DISTRIBUTION.—Colpomenia phaeodactyla is restricted

mostly to the middle and low intertidal range, growing on top of the platform (caliche capped coarse sandstone with shell materials) and occurring only occasionally in tide pools. Colpomenia tuberculata ranges throughout the intertidal zone from high to low tidal levels, growing on the platform, or epiphytic on other algae, particularly Laurencia paniculata. Colpomenia sinuosa is almost entirely found in the low tidal range (sometimes at higher levels, but then usually in tide pools) and extended into the shallow subtidal. While occasionally attached to rocks, it is mostly epiphytic on other algae including Sargassum.

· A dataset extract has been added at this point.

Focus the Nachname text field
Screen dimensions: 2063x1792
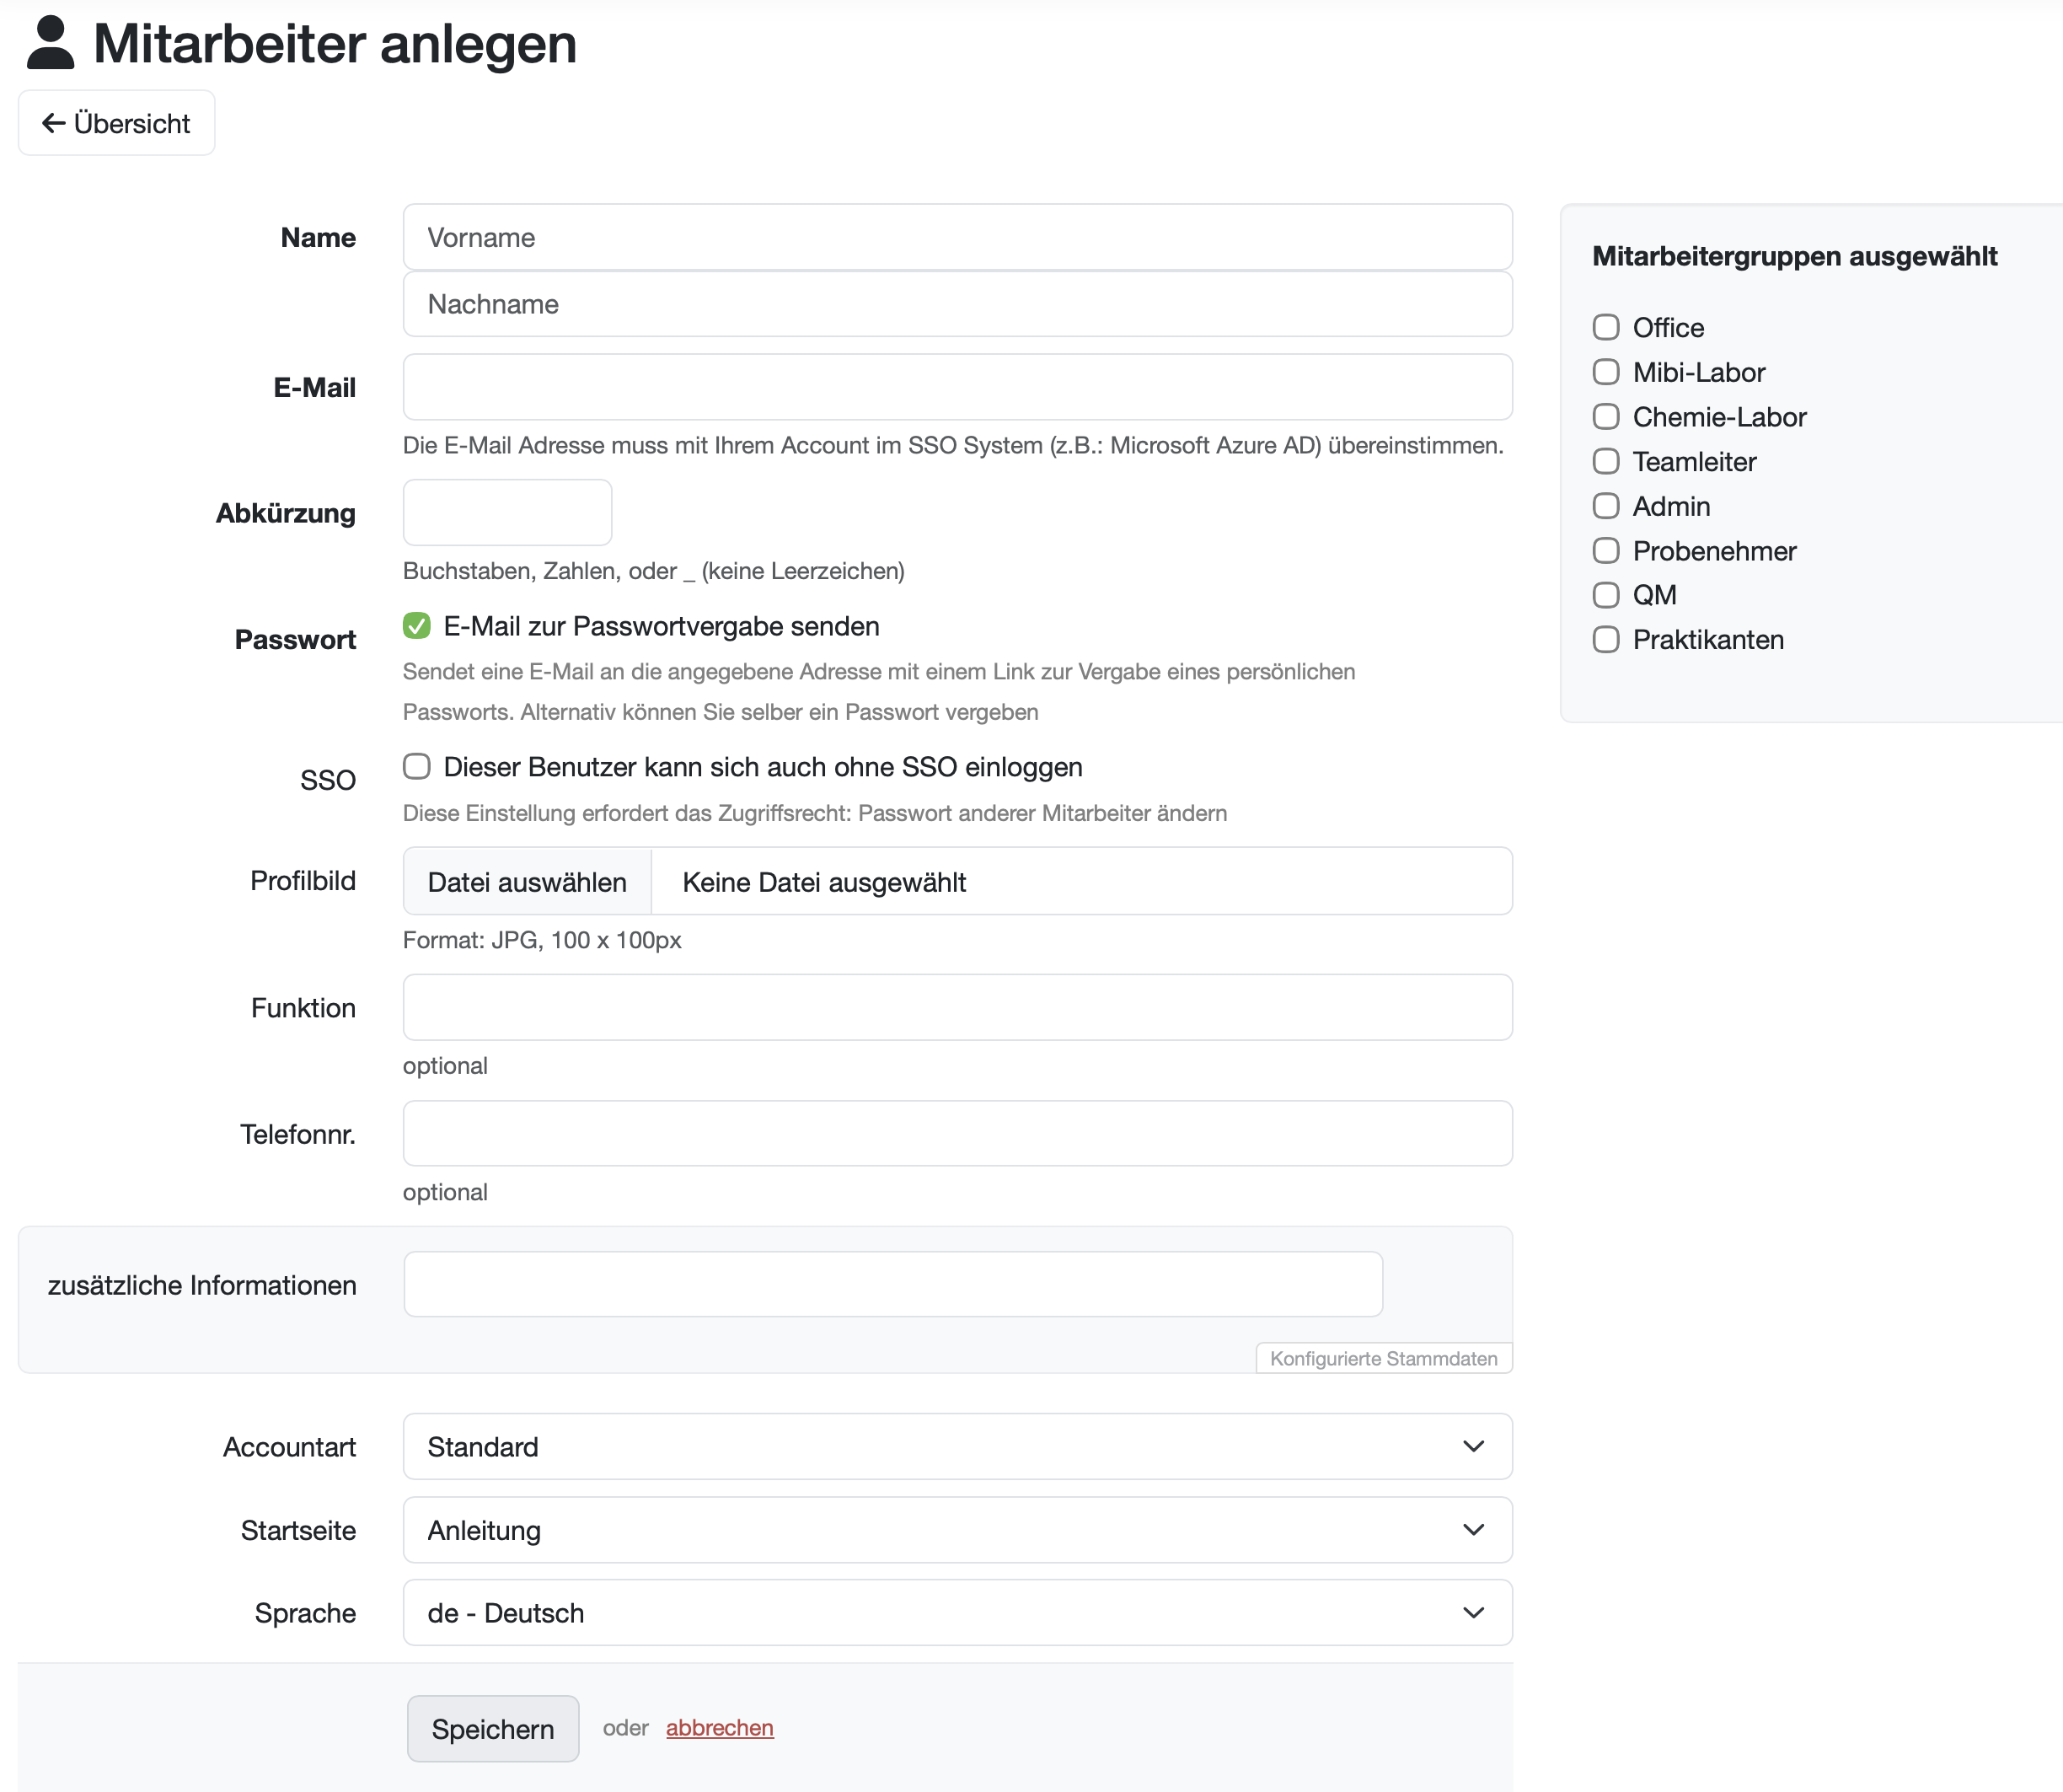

PRODUCTIVITY.—Measurements for two species of Colpomenia growing sympatrically, reveal different rates of carbon fixation. Colpomenia phaeodactyla has a mean net rate (± one S.D.) of 2.58 ±

0.08 mg C fixed/gram dry weight/hour, and in contrast, C. tuberculata shows a mean rate of 1.10 ± 0.04 mg C fixed/gram dry weight/hour. These data were obtained by Dr. M. Littler (pers. comm.) during a high tide period using three light and two dark bottle replicates (each containing 3–5 thalli) for each species at Punta Bufeo (just north of Punta Willard, Bahía San Luis Gonzaga), Baja California del Norte, 25 Feb 1975. Light varied between 1200–1700 μE/m2/sec (PAR) and 52,500–66,000 lux during the 10:30 am to 2:50 pm period of in situ incubation.